I've randomly picked up a number of these over the years by buying boxes of cast-off scifi from ebay.


Folk here might enjoy the "Foundations of Science Fiction" videos from Extra Credit:

https://youtu.be/CIG6I_SpYs4

I may never read all the books they mention, but it is entertaining to know about them.


It's too bad that eternal copyright has doomed these authors to oblivion.


Not a single mention of Jack Vance in the article ... disappointing: Jack Vance was one of the most profilic yet under-rated sci-fi author of the so-called "golden age"


This sort of question is hard, because ... is he under-rated (or "forgotten", as the original article had it)? I would have said he was both well-respected and still remembered.

Personally, I don't think I've read more than a novel's worth from any of the authors in the article -- hadn't even heard of half of them -- whereas I've read maybe ten of Vance's? He's maybe more remembered for his fantasy than SF, but I'd say he's frequently mentioned and reprinted.


Vance is found increasingly rarely on shelves since his death, I've noticed. It's easy to find the spot now; look for the enormous Vandermeer section :-) but in my experience there will be a token 1-2 Vance books there if that. Often it begins and ends with the books of his that made the F or SF Masterworks.

Part of the problem is that there's no almost no such thing as a uniformly good Vance book (and I say that with regret, as he is one of my favorites). I love him, but one must navigate past a lot of things that maybe someone who didn't grow up reading JV might be less tolerant about. He is quite frequently lazy about plotting (repeating himself or just chucking the story on the floor), many of his main characters are enjoyable omni-competent ciphers who could easily be mistaken for each other, is a bit prone to using rapes and murders of women as a primary plot driver (Araminta Station!) and there's some weird if lightly-worn race and politics stuff that is best not examined too deeply.


I read "To Live Forever" as a teenager 40 years ago and still find myself thinking about it occasionally. Probably the only SF book I've ever got all the way through! Fantastic book.


For me, it was the short story: The Miracle Workers (https://variety-sf.blogspot.com/2010/03/jack-vance-miracle-w...)

After that, I went on to read everything he's ever written :)



The Death Guard by Chadwick -- fleshy robot armies

https://www.amazon.co.uk/Death-Guard-Roc-S/dp/014017060X

Stand on Zanzibar by Brunner -- notable for hip-crime vocab

https://en.wikipedia.org/wiki/Stand_on_Zanzibar


Arthur C Clarke's 'Astounding Days' was a nostalgic tour of the 'Golden Age' science fiction world. He mentioned many stories and authors that have been neglected by modern readers. But then, I'm finding that even he's gradually fading from the modern collective memory...

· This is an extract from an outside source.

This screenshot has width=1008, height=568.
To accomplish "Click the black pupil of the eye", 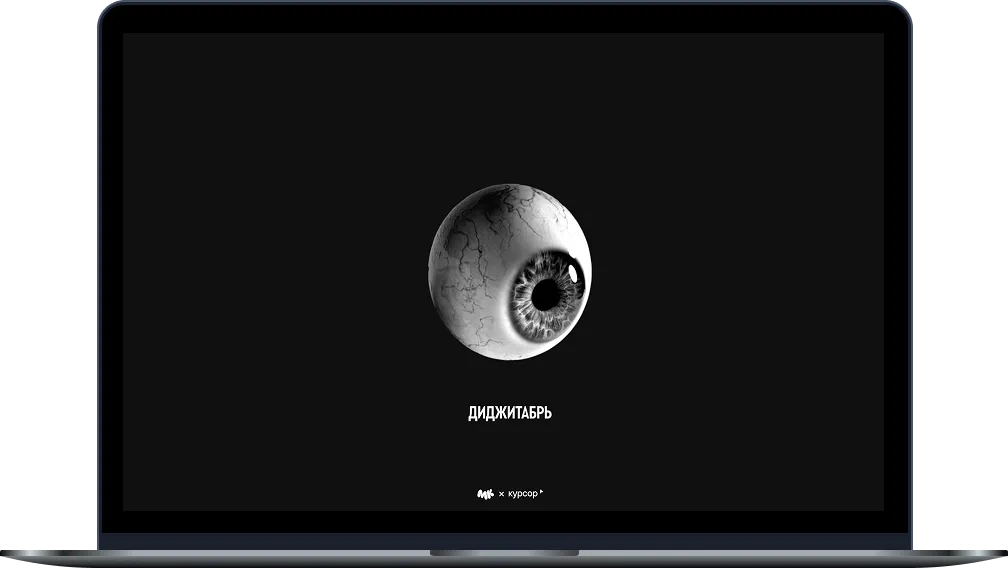I will (x=547, y=294).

Judith Merril might be familiar to anyone from Toronto. The Toronto Public Library holds the Merril Collection of Science Fiction, Speculation & Fantasy

https://www.torontopubliclibrary.ca/merril/


I dare not go there anymore.

The last few times reminded me not only how many books I have not read, but also how many books I wanted to reread.


One of my favorites from just after world war 2 is "With Folded Hands ..." by Jack Williamson.

He was certainly well known in the early days of pulp science fiction.


By all means, get Lafferty's collection _Nine Hundred Grandmothers_, and if you read nothing else, read the stories about the Camiroi.